La " flexisécurité " : Un cheval de flexibilité pour le patronat, une alouette de sécurité pour les travailleurs18/01/20082008Journal/medias/journalnumero/images/2008/01/une2059.jpg.445x577_q85_box-0%2C104%2C1383%2C1896_crop_detail.jpg

Leur société

La " flexisécurité " : Un cheval de flexibilité pour le patronat, une alouette de sécurité pour les travailleurs

Il semble que l'accord sur la " modernisation du marché du travail ", applaudi par le patronat et son choeur politique et médiatique, sera signé par toutes les confédérations syndicales, sauf la CGT. Il est présenté comme le résultat d'une négociation dans laquelle chacun, représentants des patrons et représentants des travailleurs, aurait concédé quelque chose. On aurait ainsi échangé la " flexibilité " du marché du travail, c'est-à-dire la plus grande facilité à licencier, contre une plus grande " sécurité " pour les salariés.
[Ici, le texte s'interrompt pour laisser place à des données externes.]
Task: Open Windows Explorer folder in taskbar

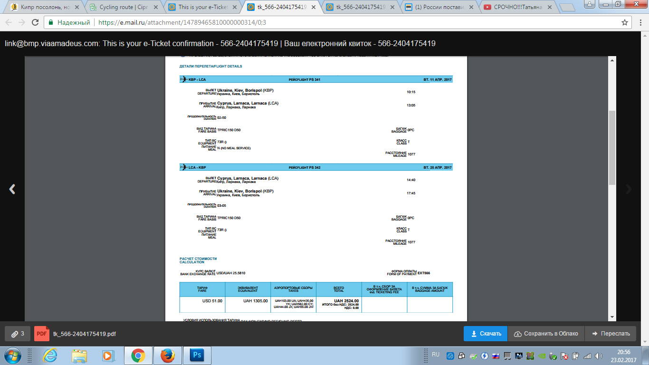Action: 79,355
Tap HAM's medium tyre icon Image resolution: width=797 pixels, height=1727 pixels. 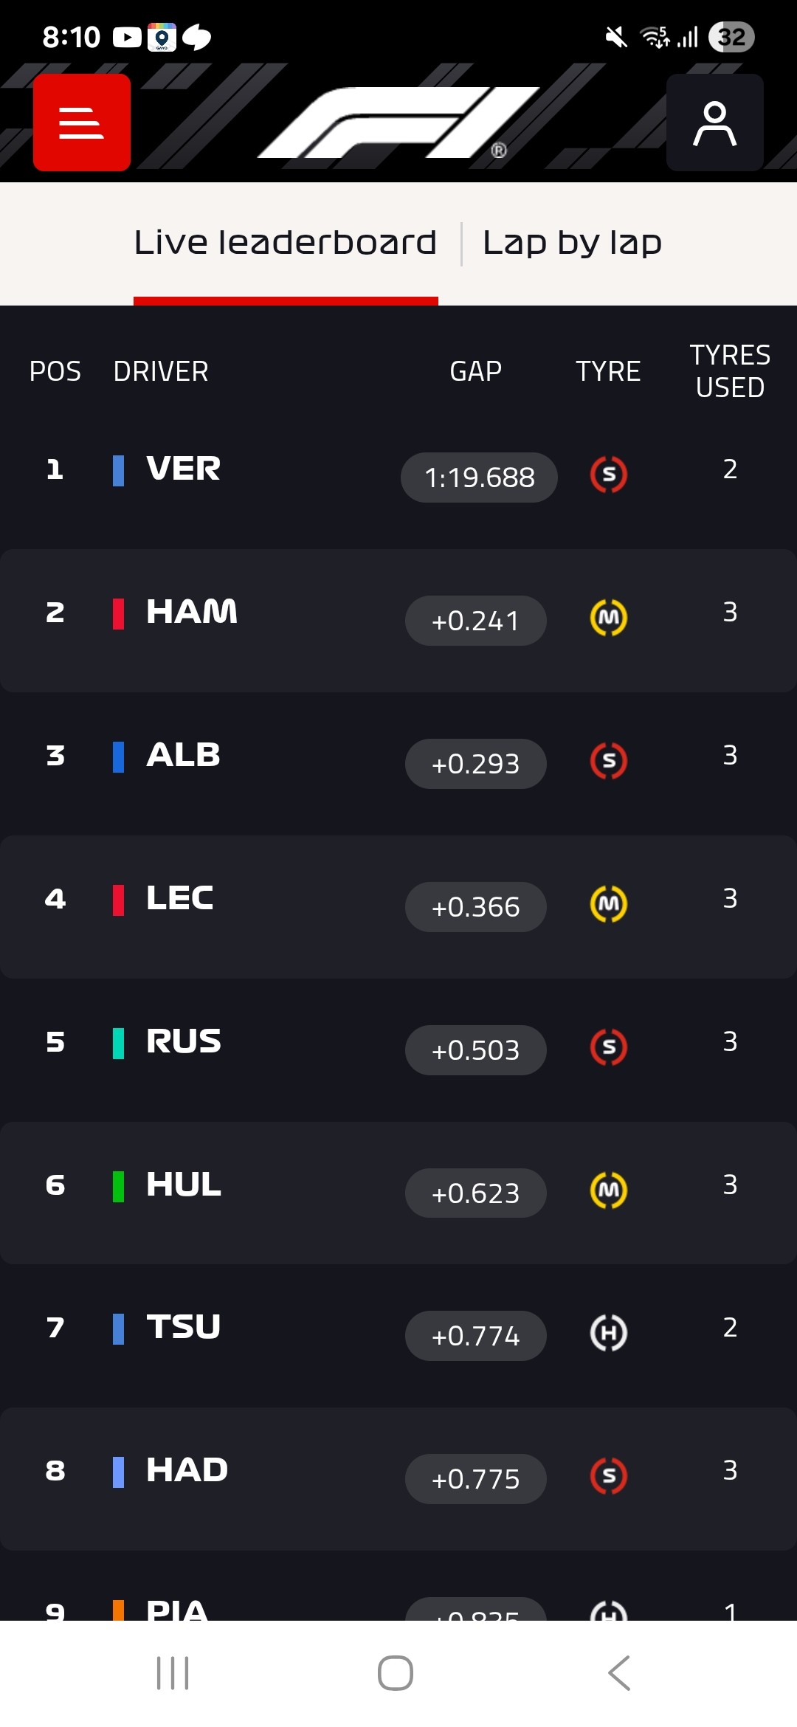click(x=609, y=618)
Mais en matière d'emploi, la seule sécurité pour les travailleurs serait justement que le droit de licencier soit restreint, et même carrément interdit dans les entreprises qui font des profits. Tout ce qui facilite les licenciements augmentant par définition l'insécurité des salariés, les concessions réciproques en la matière n'ont pas de sens.

Outre une nouvelle forme de contrat précaire et l'allongement de la période d'essai, les patrons ont surtout obtenu la " rupture à l'amiable " du contrat de travail. Il s'agit en fait de la possibilité de licencier sans que les travailleurs puissent avoir recours aux Prud'hommes, ou très difficilement. Naturellement, il y faudra l'accord du salarié. Mais ce dernier aura à choisir entre le licenciement avec sa signature et une petite indemnité, ou bien le licenciement sans sa signature et un dossier aux Prud'hommes, toujours long et au résultat incertain. Plus le travailleur sera isolé, l'entreprise petite, le patron pressant, le syndicat et le tribunal de prud'hommes lointains, plus cela ressemblera au droit absolu pour le patron de licencier qui il veut, quand il veut.

En contrepartie, les indemnités de licenciement seraient doublées, a-t-on entendu dire. Mais c'est faux. Aujourd'hui, l'indemnité de licenciement pour " motif personnel " est de 10 % du salaire mensuel pour un travailleur ayant entre deux et dix ans d'ancienneté, majoré d'un quinzième de mois au-delà de dix ans. Elle représente le double, soit 20 % du salaire mensuel par année de présence, plus deux quinzièmes au-delà de dix ans d'ancienneté, dans le cas d'un licenciement économique. Le nouvel accord instaurerait une prime unique égale à la prime touchée actuellement par les travailleurs victimes d'un plan " social " et versée au bout d'un an de présence au lieu de deux. Autrement dit, cela ne change rien dans le cas, extrêmement majoritaire, des licenciements économiques. Quant à un ouvrier payé au smic licencié " individuellement " au bout de dix ans, il partirait avec deux mois de salaire au lieu d'un, pour solde de tout compte. Quelle avancée !

Les salariés licenciés conserveraient quelques mois leur droit à la complémentaire santé... que nombre d'entre d'eux ne peuvent pas se payer alors même qu'ils ont un salaire. Ils conserveraient également leur " droit à la formation ", comme si les chômeurs ne s'épuisaient pas déjà, de stages bidons en formations humiliantes.

Quelques autres mesures sont bien évoquées, comme la meilleure indemnisation des salariés précaires ou bien l'indemnisation des chômeurs de moins de 25 ans, mais leur financement sera " négocié ultérieurement ". Quant à leur application...

Le patronat est donc en train d'obtenir ce qu'il voulait : rendre les travailleurs plus désarmés face à leur employeur, sur le plan légal et individuel. Reste à lui rappeler que, collectivement, ils représentent toujours la même force.